Colani claimed to have discovered beads, bronzes and other artifacts that led her to believe that the jars were funerary urns, dating back 2000 years - an opinion that is held by many researchers today. However, Colani could not shed any light on how the huge jars, carved from non-indigenous limestone, had been transported to the plains - or why so many remained, despite centuries of war. Another mystery surrounds the artifacts Colani found at the site, for they have all since vanished...In northern India and Southern Indonesia there are reported to be similar types of jars.The jars themselves, weighing over three tons each, are carved out of both limestone and sandstone. Some are as tall as two meters and are over a meter in diameter.
An expansion on the funeral theory is that the jars were used as fermentation vessels for the bodies of the deceased. Upon passing on to the spirit world, the body was placed into a jar and left to rot until only the skeleton remained. The accompanying stench of this process might explain why the jars are located on hill tops as compared to the valleys where the villages were. The skeletal remains were then supposed to have been cremated and buried ceremoniously at an offsite location. These mortuary practices of both cremation and secondary burial suggest the sophistication of thought and belief of this ancient civilization.

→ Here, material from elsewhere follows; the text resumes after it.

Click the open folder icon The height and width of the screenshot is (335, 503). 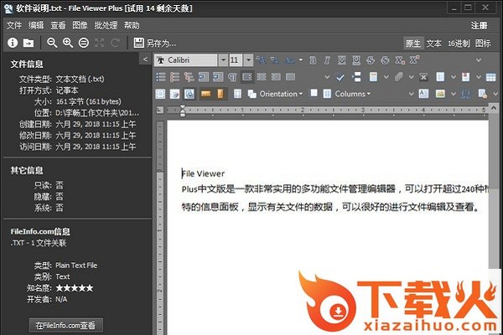[x=29, y=43]
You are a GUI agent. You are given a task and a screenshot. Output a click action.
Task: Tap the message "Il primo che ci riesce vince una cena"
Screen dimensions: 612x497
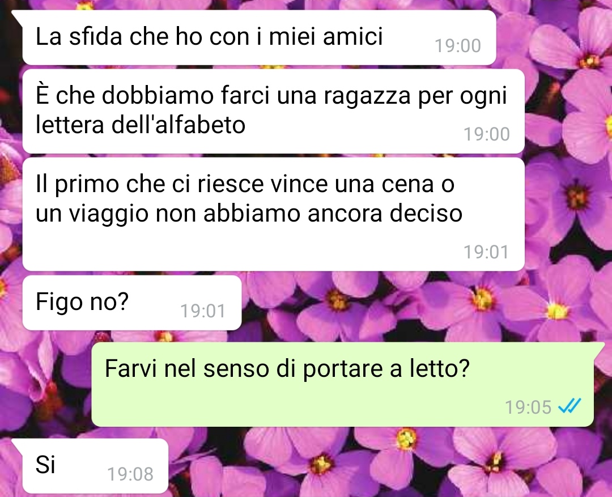point(273,214)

To further this theory, at site 1 there is a cave is located nearby, with carved out chimneys to create a draft for kilns where human bones and ash have been discovered.

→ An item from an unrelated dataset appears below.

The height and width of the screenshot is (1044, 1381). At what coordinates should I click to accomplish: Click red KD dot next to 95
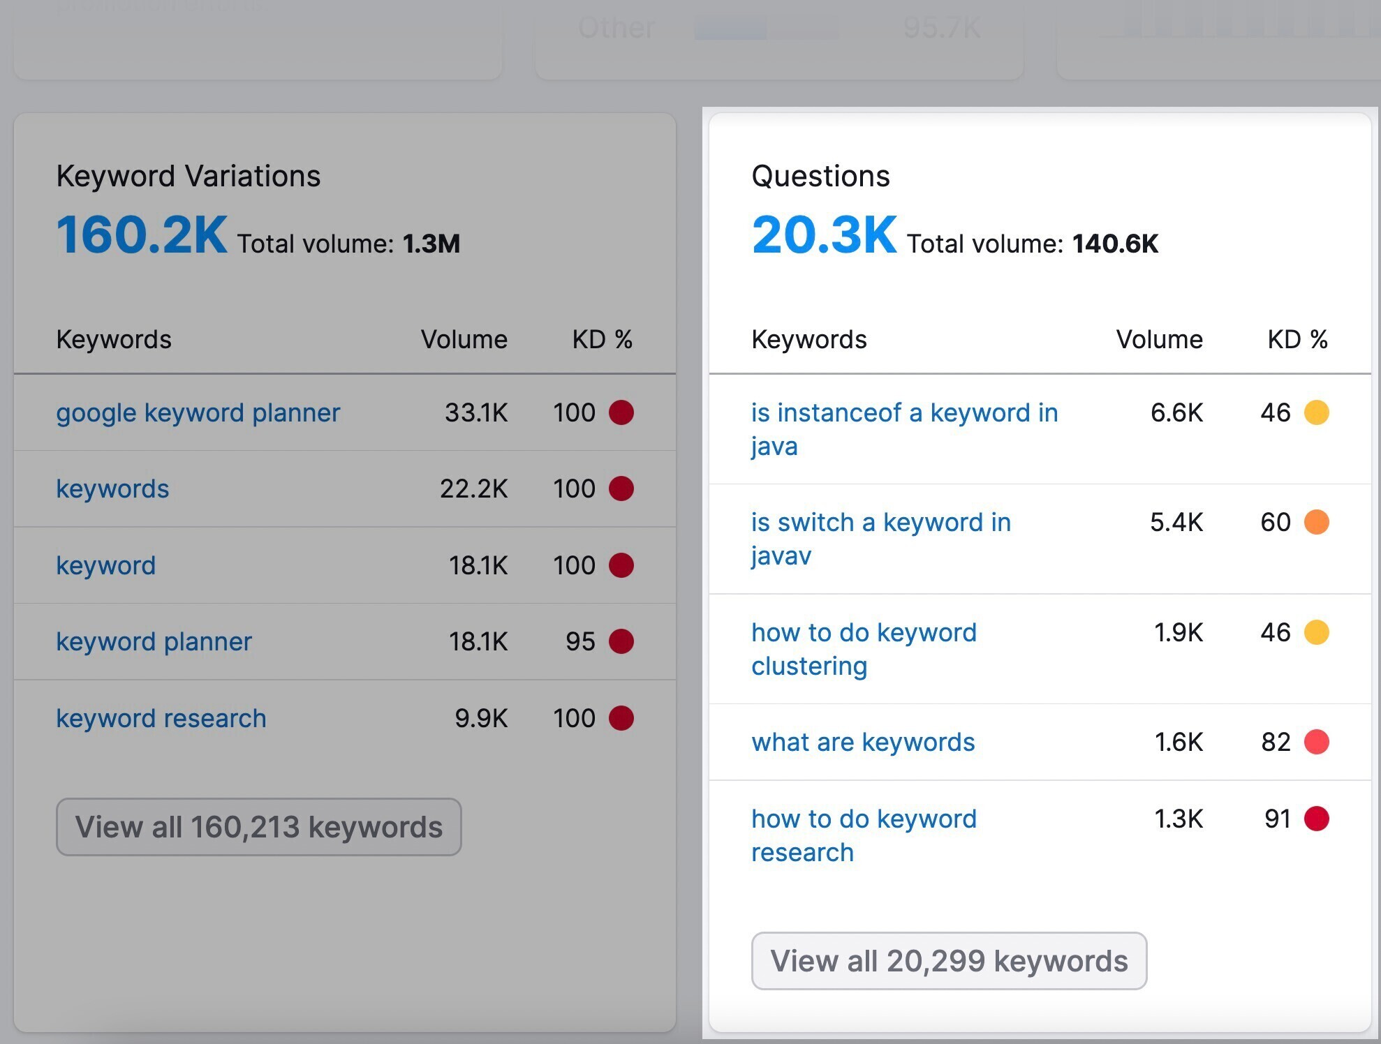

Another completely different theory has recently been proposed under which the jars were used for metallurgy rather than fu real practices--who knows?
We went with our private tour guide Iko, who is from the Hmong tribe, and saw jar sites I, 2, and 3, as well as the old town of Muang Khoun, where we saw two old stupas that had been pillaged by Chinese bandits, a French hospital in ruins, and the local Buddhist temple destroyed by American bombs. This province's location along the border with Viet Nam and the Ho Chi Minh Trail supply line to the south for the Communist forces condemned it to being bombed with more tons of ordnance than any other country in history. The Vietnam War is still a real factor here, with unexploded bombs throughout the countryside, and bomb craters next to ancient stone jars, in some areas the craters now being filled with water and used as fish farms. The people do not seem to hold this against us as Americans, and are quite friendly. A major element of the population are Hmong tribesmen, who mostly fought against the North Vietnamese as a "secret army" of 30,000 supported by the CIA. Many Hmong were given asylum in California and Minnesota after the war, and our guide said that some of the men return to Laos in their old age to buy a young bride "very cheap" - about $2,000. Some older Hmong ladies return to Lao to find a young husband, which provides the man with a chance to go to the US, and financial security, but at the cost of a broken heart, says Iko.
We finished our tour at 4:30pm, had a nice dinner with wine at Bamboozled ($19) which is run by a Scot married to a Lao lady, and retired to read our novels in bed.